Lisa Gardner

Find Her

"We’ve had ‘Gone Girl’… now we have ‘Find Her’"


Flora Dane was kidnapped – and survived. She survived after four hundred and seventy-two days. She was kept in a box most of the time – only let out when her captor deigned to feed and water her. She came out of it alive… which is more than could be said for her tormentor, Jacob Ness. But then again, maybe he was the lucky one, and not her. Flora has to live day to day, constantly conquering her fears, trying to deal with being a different woman, one shaped by being inside a wood coffin for over a year. But is there more to Flora than she is telling?

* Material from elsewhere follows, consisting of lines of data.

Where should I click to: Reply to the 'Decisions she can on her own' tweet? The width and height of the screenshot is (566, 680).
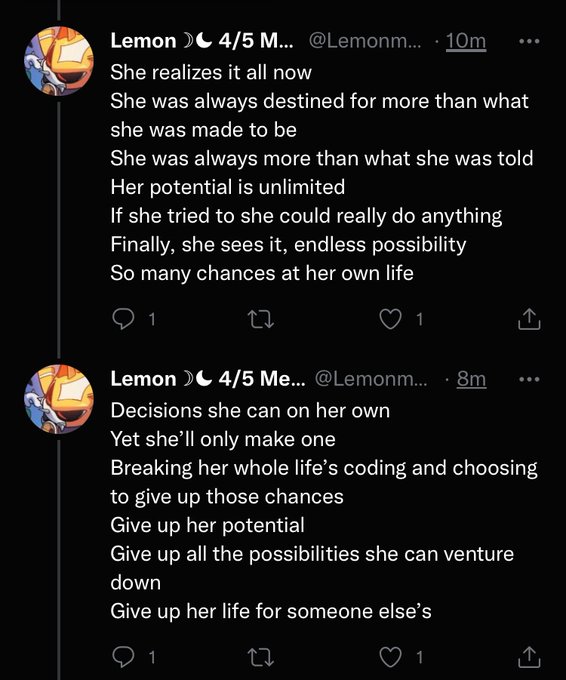click(123, 657)
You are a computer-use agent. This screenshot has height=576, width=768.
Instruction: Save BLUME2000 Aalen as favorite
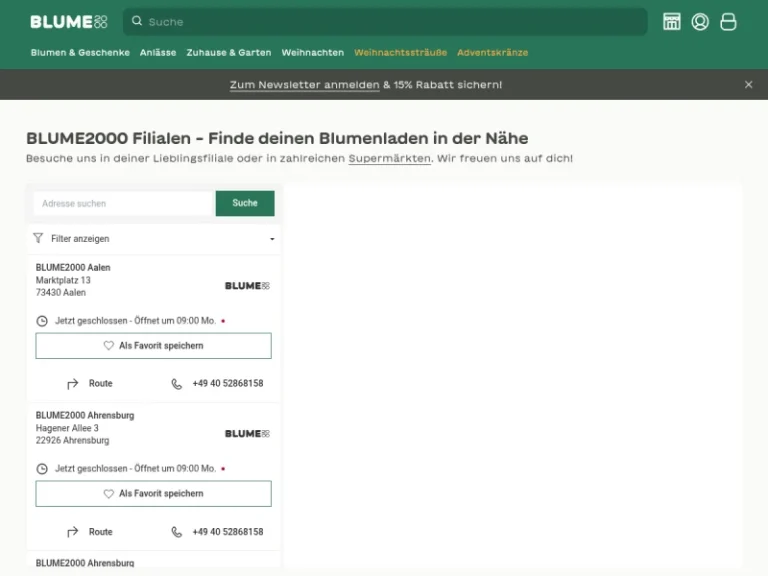(x=153, y=346)
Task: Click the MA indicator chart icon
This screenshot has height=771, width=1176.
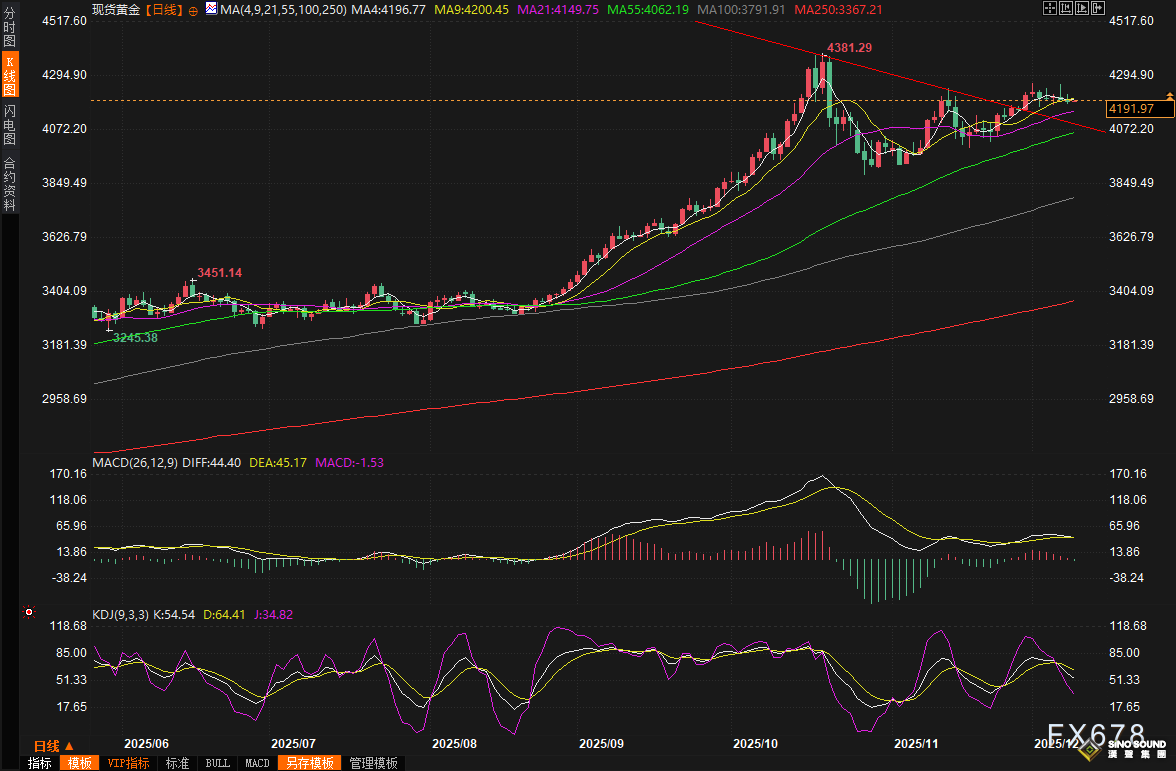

D.D. Warren meets Flora naked, having just set fire to Devon Goulding who had kidnapped Flora and possibly other women, one in particular – Stacey Summers. Stacey has been missing for months and Flora suspects Goulding was involved. However, she managed to set him on fire and now they guy is dead, burned to a crisp. Enter Dr. Samuel Keynes who is Flora’s ‘friend’ who happens to also be an FBI agent. He tries to protect Flora, but D.D. feels he is just being obstructive – even if in a polite manner. And then that same day, Flora goes missing, presumed kidnapped. It is now down to Warren and Keynes to track down those who have abducted her before any harm comes to Flora, they must ‘find her’.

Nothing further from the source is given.